Obecność policjantów jest imponująca, bez dwóch zdań. A fakt, że najprawdopodobniej nikt nie będzie tam świadkiem nękania, zastraszania czy aresztowania jest przerażający.
Jednak teraz, a nawet przed godziną policyjną, sami podejmujemy decyzje o tym, kiedy i gdzie podróżujemy, z kim się spotykamy. Jesteśmy w stanie wziąć odpowiedzialność za siebie i swoje otoczenie. Od kiedy to policjanci, służby porządkowe czy państwo muszą nam mówić, jak mamy traktować naszych przyjaciół, rodzinę czy koleżanki_gów z pracy?
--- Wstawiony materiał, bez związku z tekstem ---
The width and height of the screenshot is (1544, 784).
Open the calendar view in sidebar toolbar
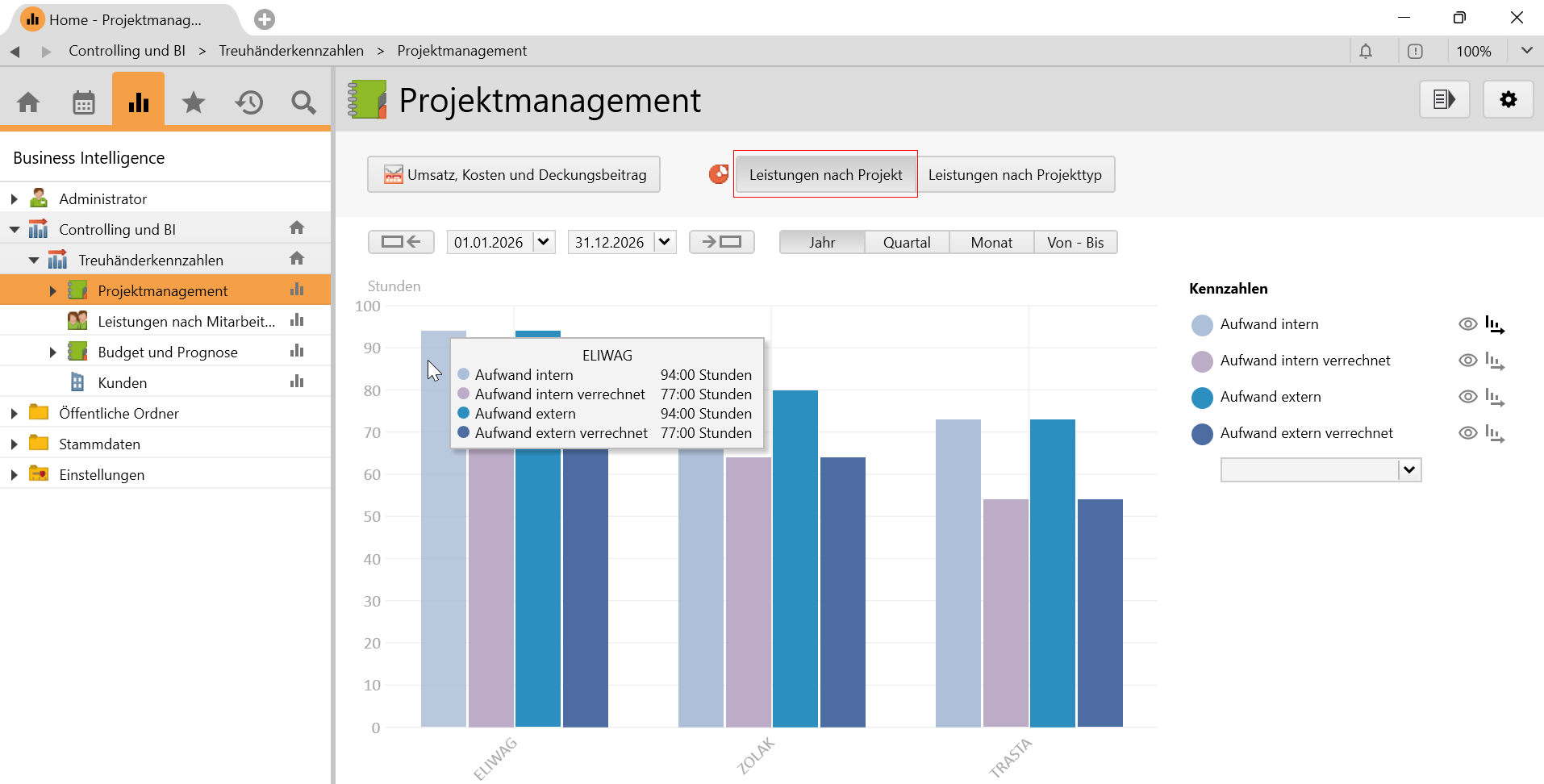click(x=84, y=102)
Płonący nieoznakowany samochód w centrum miasta to dla nas znak, że żyjemy i jesteśmy odporni. Nie godzimy się na gesty władzy i groźby ze strony glin i ich zwierzchników, którzy są obdarzani coraz większymi kompetencjami. Jeden samochód mniej, który pieprzeni policjanci mają pod dupą, żeby węszyć, donosić, grozić, inwigilować…
Jednocześnie walczymy z gliniarzem w naszej głowie i kontrolą społeczną, która chce nam wmówić, że musimy tylko trochę poczekać i wytrzymać, aż wszystko znowu potoczy się swoim “normalnym” torem.
Nienawidzimy tej normalności!
Potraktuj tę akcję bezpośrednią również jako zemstę. Za przyjaciół_ki z Frankfurtu, Hamburga i Berlina, którzy zostali ciężko ranni przez policjantów! Stoimy po waszej stronie!
All Cops Are Targets
[Wszyscy Gliniarze To Cele]
Operacja Qosay K.
Filmik w języku niemieckiem o tym co się stało:
Źródło: OMPF (UWAGA: link typu .onion, otwierajcie najlepiej przez przeglądarkę TOR)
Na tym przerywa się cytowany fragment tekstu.